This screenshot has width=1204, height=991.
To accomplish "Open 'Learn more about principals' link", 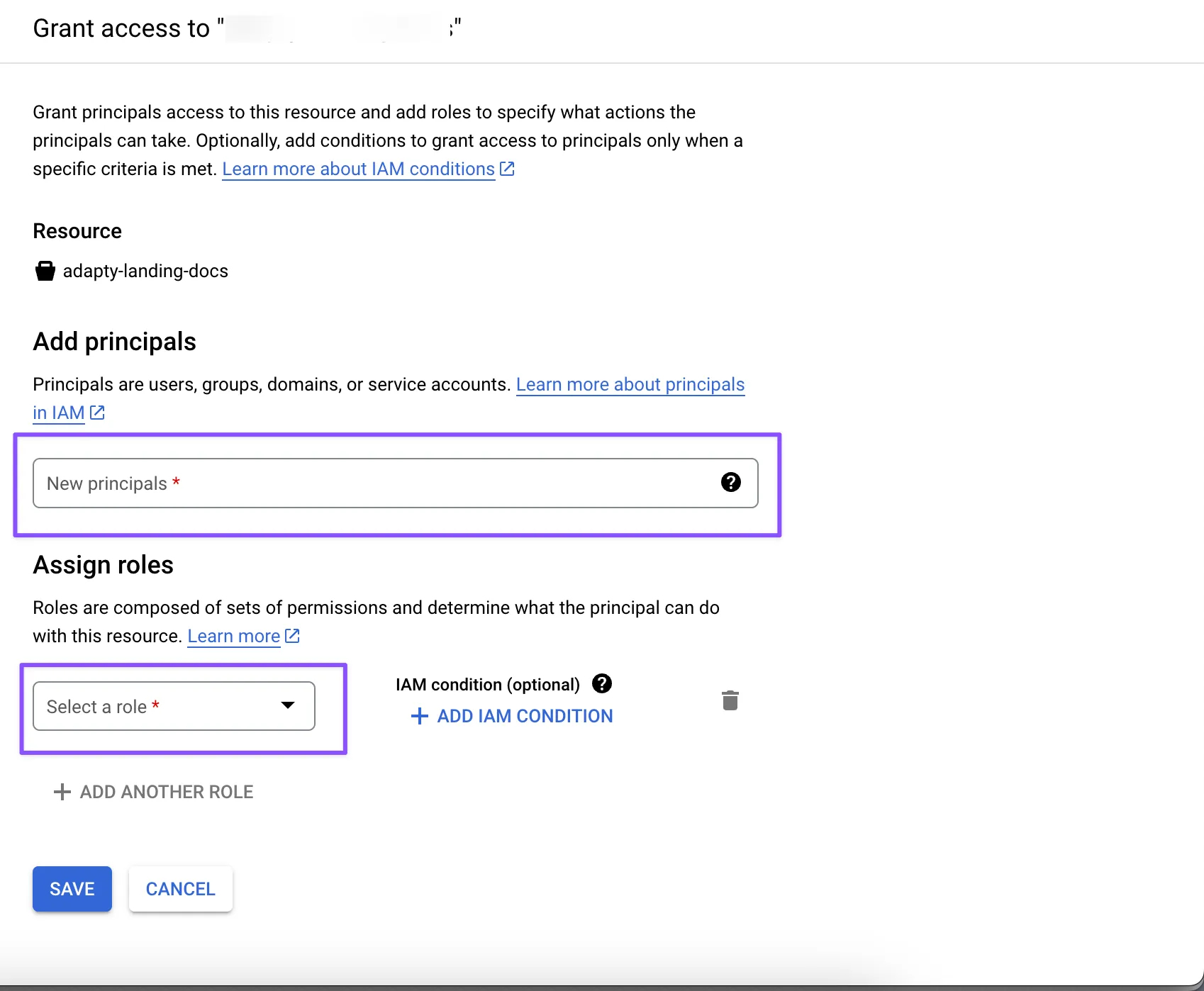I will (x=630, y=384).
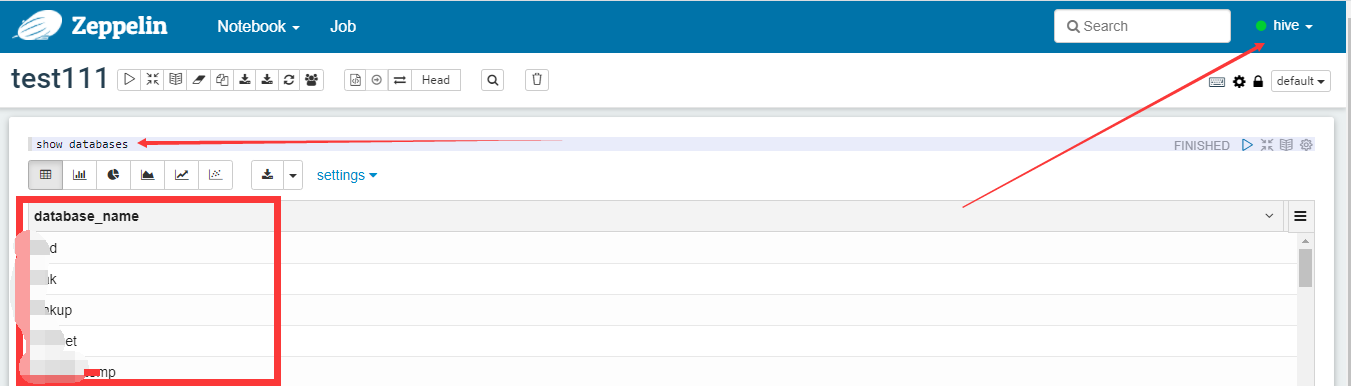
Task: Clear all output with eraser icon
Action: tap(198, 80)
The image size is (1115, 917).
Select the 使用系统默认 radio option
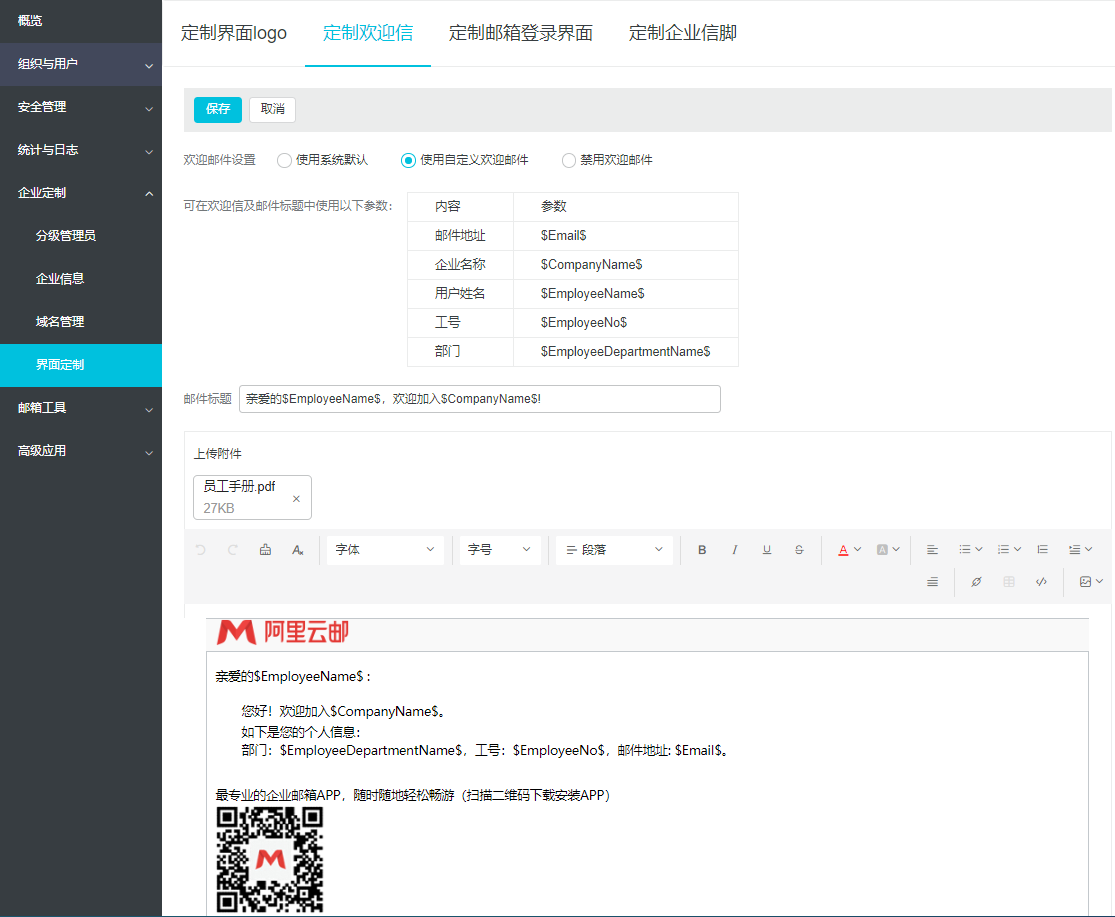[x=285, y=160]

★ ★ ★ ★

**The task:**
Both the line containing "The image size is (1115, 917)." and the last line of the records above belong in the exact copy, along with every line between them; pictures do not.

**Task response:**
The image size is (1115, 917).
Select the 使用系统默认 radio option
[x=285, y=160]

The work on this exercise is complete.